*EXERCISE OBJECTIVE*
Would you please give the entries again word for word, with no images in your copy?

[Data extracted from a collection]
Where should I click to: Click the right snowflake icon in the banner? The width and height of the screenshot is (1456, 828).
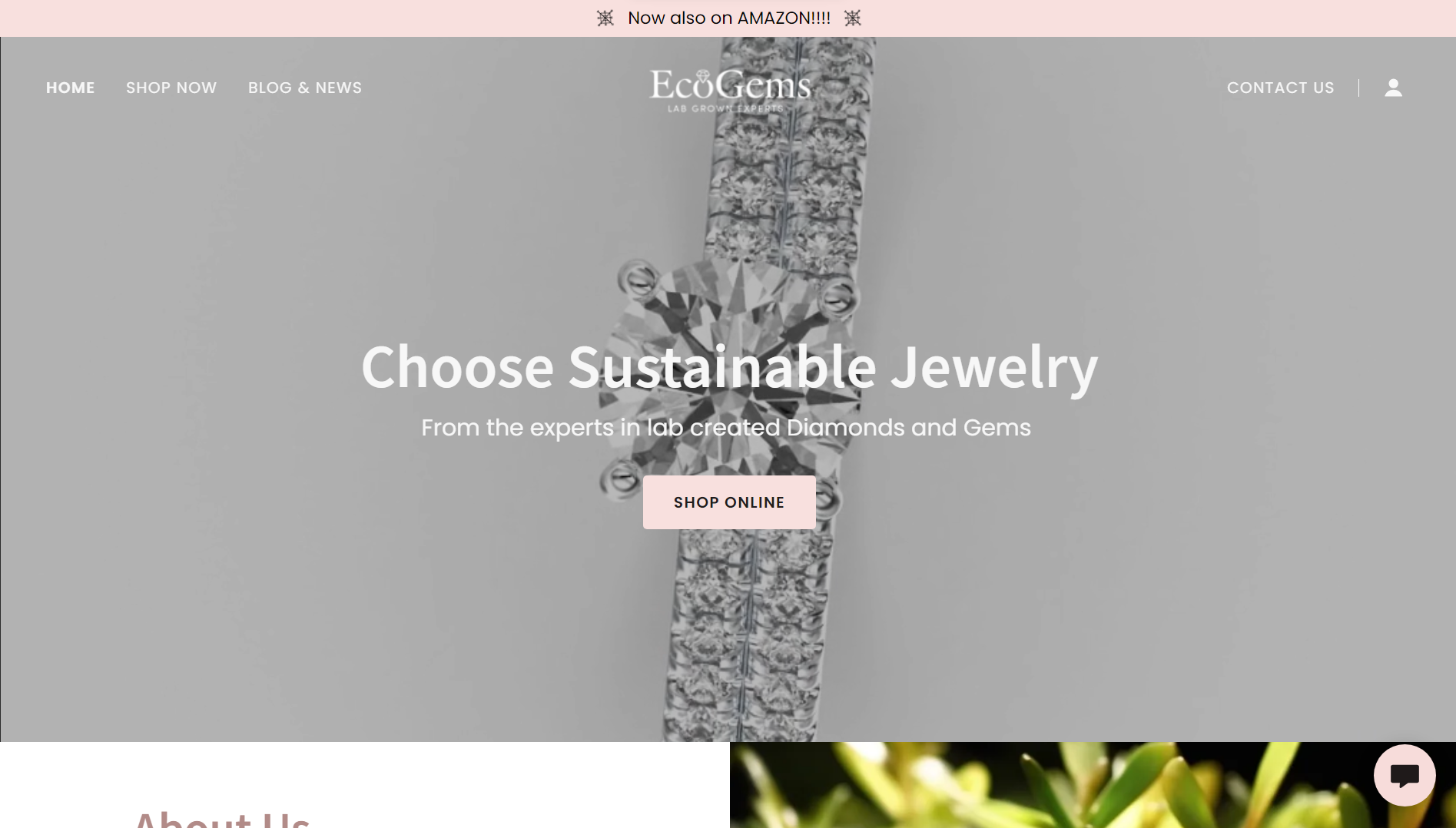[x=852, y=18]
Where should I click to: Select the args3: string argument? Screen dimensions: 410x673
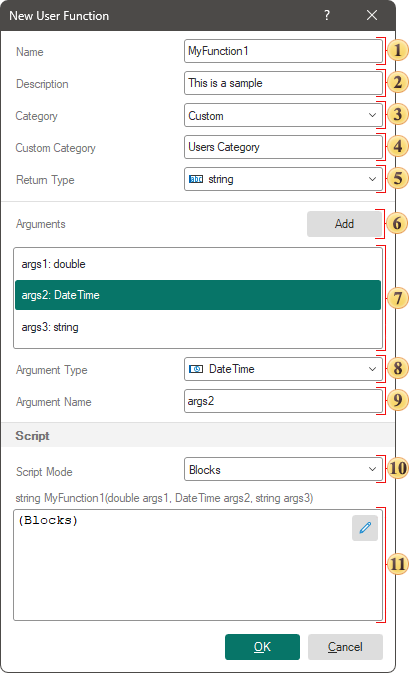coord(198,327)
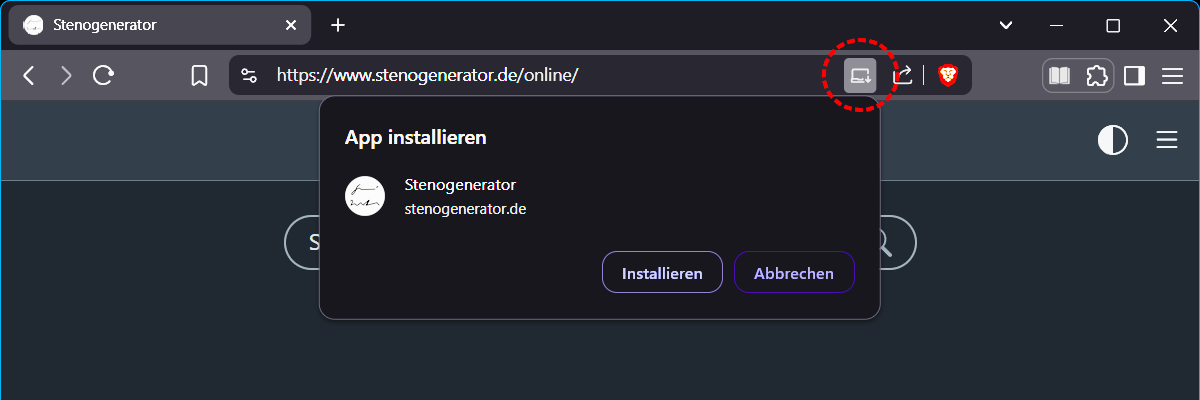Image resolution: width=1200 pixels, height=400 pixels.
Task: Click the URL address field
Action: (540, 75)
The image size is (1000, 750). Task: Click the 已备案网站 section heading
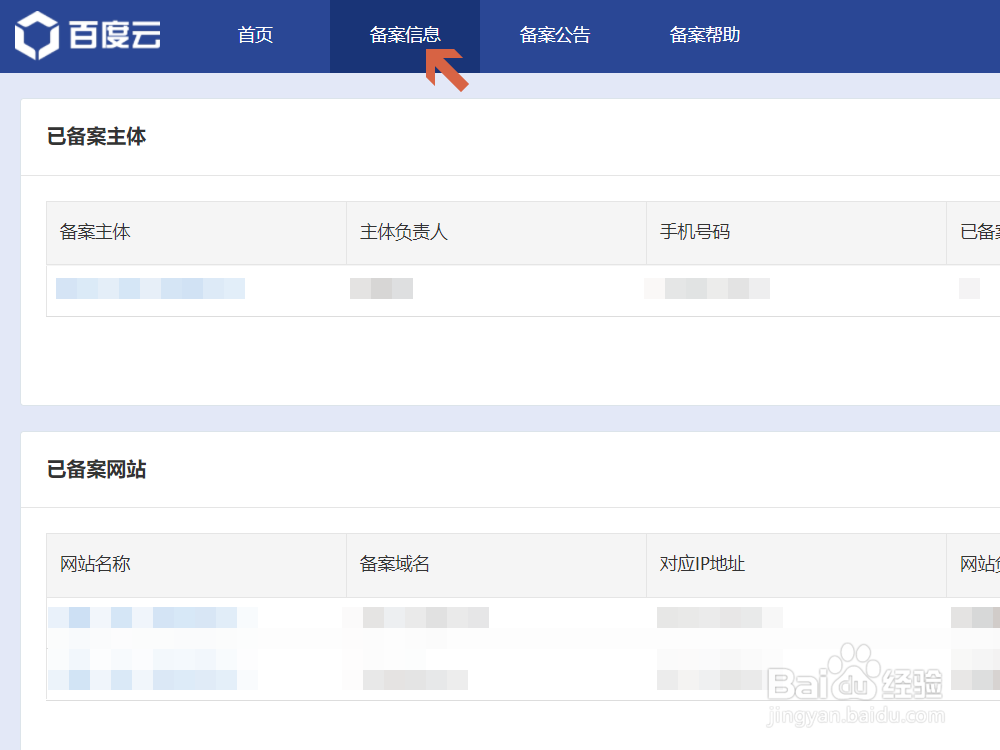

*EXERCISE SOLUTION*
Where should I click to: Click the right snowflake icon in the banner? The width and height of the screenshot is (1456, 828).
[x=852, y=18]
Where should I click to: Select the args3: string argument? Screen dimensions: 410x673
coord(198,327)
Image resolution: width=1200 pixels, height=400 pixels.
Task: Click the URL address field
Action: (540, 75)
The image size is (1000, 750). Task: Click the 已备案网站 section heading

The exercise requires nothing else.